A look at the Weekly Litecoin chart in logarithmic form shows that price fell to the $20-25 support area formed by the 2014 high.
Afterwards, the price began a rally, and it is now trading at $30.
Is this a correction or the beginning of a new rally?
Let’s take a closer look and find out.
A look at the indicators on the weekly chart gives us more information.
Price is facing resistance from the 200-period Moving Average, and the 7 and 200 period MA are close to making a bearish cross.
Furthermore, the MACD made a bullish cross and is now heading upwards.
Finally, the RSI went below 30 for the first time since 2014, but there is no divergence yet.
A look at the 3-day chart shows that price hit resistance provided by the 7-period moving average and retraced.
There is a tiny amount of divergence in the RSI, and the MACD has made a bullish cross.

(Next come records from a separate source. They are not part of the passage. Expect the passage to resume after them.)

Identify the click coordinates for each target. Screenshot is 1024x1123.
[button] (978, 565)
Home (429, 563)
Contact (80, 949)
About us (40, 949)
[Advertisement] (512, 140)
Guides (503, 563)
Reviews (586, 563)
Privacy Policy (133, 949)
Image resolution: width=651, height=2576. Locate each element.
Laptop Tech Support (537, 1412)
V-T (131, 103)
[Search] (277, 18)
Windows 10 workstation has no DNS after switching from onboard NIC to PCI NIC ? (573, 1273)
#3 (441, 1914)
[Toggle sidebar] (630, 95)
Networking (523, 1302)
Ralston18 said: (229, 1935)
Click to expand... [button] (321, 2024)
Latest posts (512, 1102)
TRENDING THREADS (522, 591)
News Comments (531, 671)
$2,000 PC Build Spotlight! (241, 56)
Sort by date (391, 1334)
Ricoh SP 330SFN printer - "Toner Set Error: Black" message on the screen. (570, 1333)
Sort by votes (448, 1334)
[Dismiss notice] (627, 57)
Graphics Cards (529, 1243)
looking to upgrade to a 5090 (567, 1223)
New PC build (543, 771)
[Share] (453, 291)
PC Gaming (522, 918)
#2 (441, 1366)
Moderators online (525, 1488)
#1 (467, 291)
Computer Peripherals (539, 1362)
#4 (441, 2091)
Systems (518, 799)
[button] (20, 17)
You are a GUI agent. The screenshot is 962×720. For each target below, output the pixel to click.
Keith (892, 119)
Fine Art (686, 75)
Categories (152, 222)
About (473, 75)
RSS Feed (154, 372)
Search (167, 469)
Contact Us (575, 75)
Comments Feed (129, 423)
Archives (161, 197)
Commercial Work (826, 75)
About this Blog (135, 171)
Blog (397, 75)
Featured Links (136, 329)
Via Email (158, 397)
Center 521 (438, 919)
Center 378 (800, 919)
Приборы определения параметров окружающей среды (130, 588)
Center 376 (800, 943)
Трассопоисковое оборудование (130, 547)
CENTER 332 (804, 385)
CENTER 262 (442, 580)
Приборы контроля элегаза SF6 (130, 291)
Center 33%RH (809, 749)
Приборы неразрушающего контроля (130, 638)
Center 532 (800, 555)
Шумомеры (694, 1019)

Finally, the Chaikin Oscillator is almost positive for the first time since April.
A look at the Daily chart shows that price started the rally after a long period of bullish divergence in the RSI.
Furthermore, the MACD is almost positive for the first time since April but seems to have stagnated before crossing 0.
A closer look at the 6-hour chart shows that price ended the rally right at the area of previous resistance.
Furthermore, there is a bearish divergence in all three of the RSI, MACD and the Chaikin Oscillator. Price has currently retraced to the 0.5 fib line.
- The price fell to the major support area at $20-25, and a small rally ensued.
- Price retraced after bearish divergence and is now at the 0.5 fib line.
- Long-term indicators are leaning on turning bullish.